The NWR has been used to investigate differences in spinal nociception related to the influence of supraspinal control by testing in spinal cord injured (SCI) individuals [37]. After spinal cord transection, the NWR becomes larger and changes into a stereotyped flexor pattern with flexion of all joints [25,31]. The NWR thresholds also become higher in in SCI volunteers compared to healthy volunteers [2,36]. In relation to the RRF, it is shaped by excitatory and inhibitory spinal neuronal circuits under supraspinal influence [64]. In volunteers with chronic SCI, the loss of descending control and appropriate peripheral input causes severe changes in the spinal circuitry [23], leading to an abnormal RRF expansion when supraspinal control is impaired and/or when spinal neurons are sensitized [2,24,32,66]. Moreover, a recent study demonstrated that people with complete SCI not only presented larger RRF areas, but also a reversed RRF topography compared to RRF of healthy volunteers, e.g., the most sensitive area for the dorsiflexor tibialis anterior in healthy volunteers is the arch of the foot, whereas the arch of the foot became the less sensitive area in people with complete SCI [11]. In any case, the RRF was still able to expand during experimental induction of central sensitization, possibly reflecting some spinal protective plastic mechanisms may still be partially functional without supraspinal control. A functional model of the NWR has been proposed (Fig. 2), integrating these new findings with existing knowledge on spinal and supraspinal neural networks involved in the control and modulation of the NWR and the RRF [35,60].

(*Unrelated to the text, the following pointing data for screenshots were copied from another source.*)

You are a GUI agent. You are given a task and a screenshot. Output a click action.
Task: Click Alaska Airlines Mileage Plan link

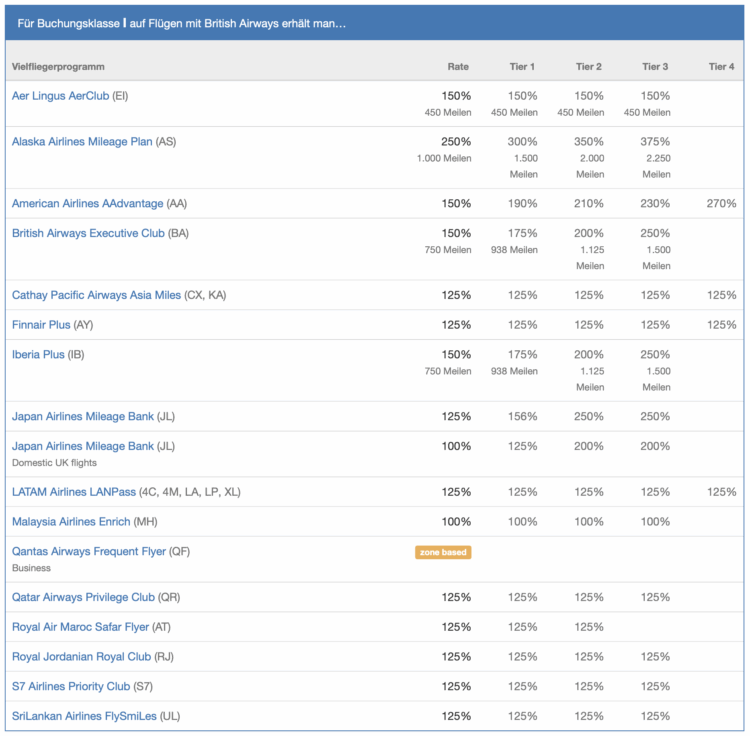tap(82, 142)
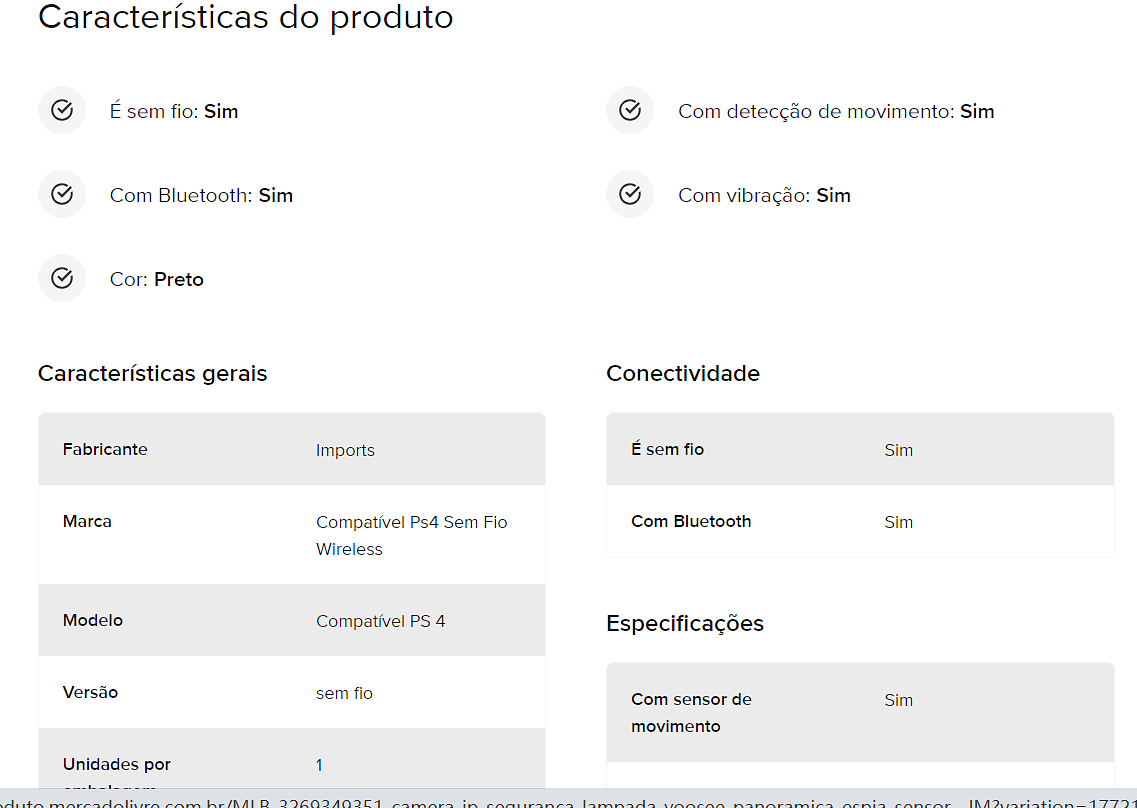Select Com Bluetooth row in Conectividade table
This screenshot has height=808, width=1137.
click(860, 522)
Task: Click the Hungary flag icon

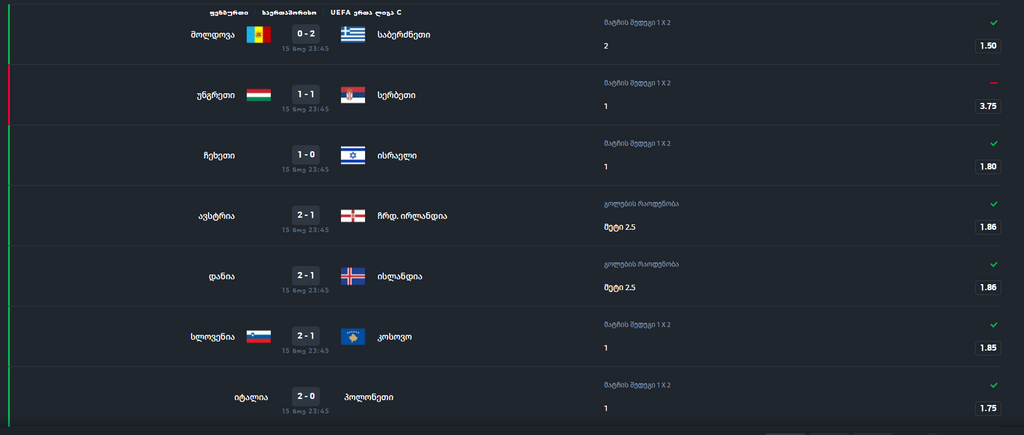Action: point(259,95)
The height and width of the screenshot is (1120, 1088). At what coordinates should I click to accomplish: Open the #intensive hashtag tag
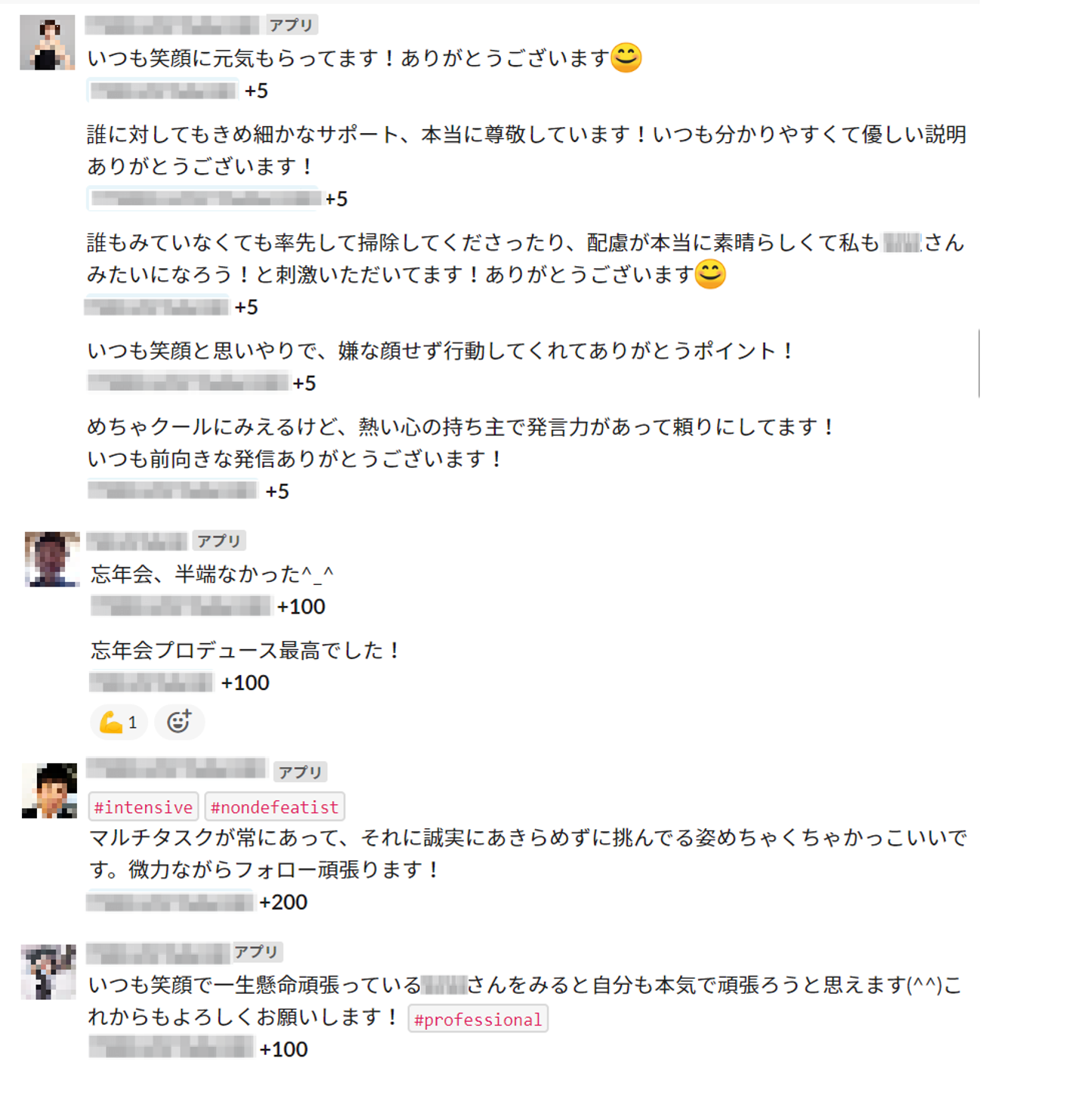coord(144,807)
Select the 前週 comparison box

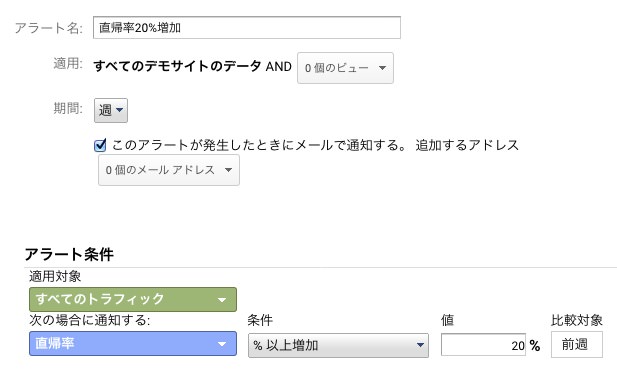(576, 344)
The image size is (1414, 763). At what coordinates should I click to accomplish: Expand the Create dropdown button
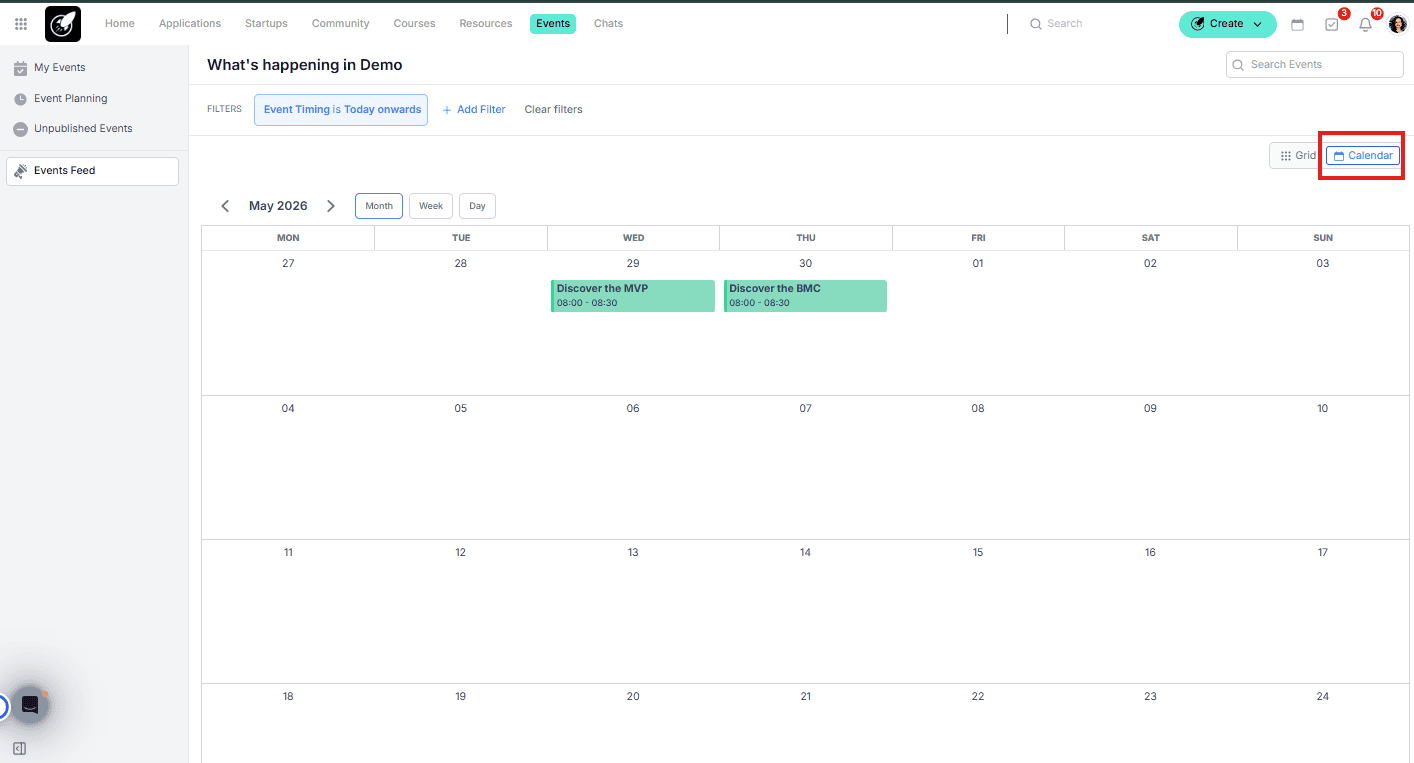coord(1227,24)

Assessment of Spinal Hyperexcitability in Pain Patients

Experimental and clinical studies in diverse cohorts of patients (e.g., whiplash, fibromyalgia, osteoarthritis, musculoskeletal disorders, headache, and neuropathic, visceral and post-surgical pain) have shown common traits (dynamic tactile allodynia, secondary punctate or pressure hyperalgesia, aftersensations, enhanced temporal summation and enlargement of referred pain areas) reflecting alterations in central pain processing [20,85]. These traits can be assessed using different experimental tests: verbal reports, pain questionnaires, light touch, vibration as well as detection, first pain and tolerance thresholds to pressure, electrical, heat and cold stimuli [41,56,71,74,75]. However, these tests are subjective in the sense that they rely on the volunteers’ reports after sensory stimulation, and thus they can be voluntarily and/or involuntarily affected by a number of factors, most notably the psychological distress associated with chronic pain conditions [16]. In this regard, there is increasing evidence that objective methods, such as those based on the NWR and the RRF, can detect hyperexcitability in the nociceptive pathways without the problems usually associated with subjective assessments.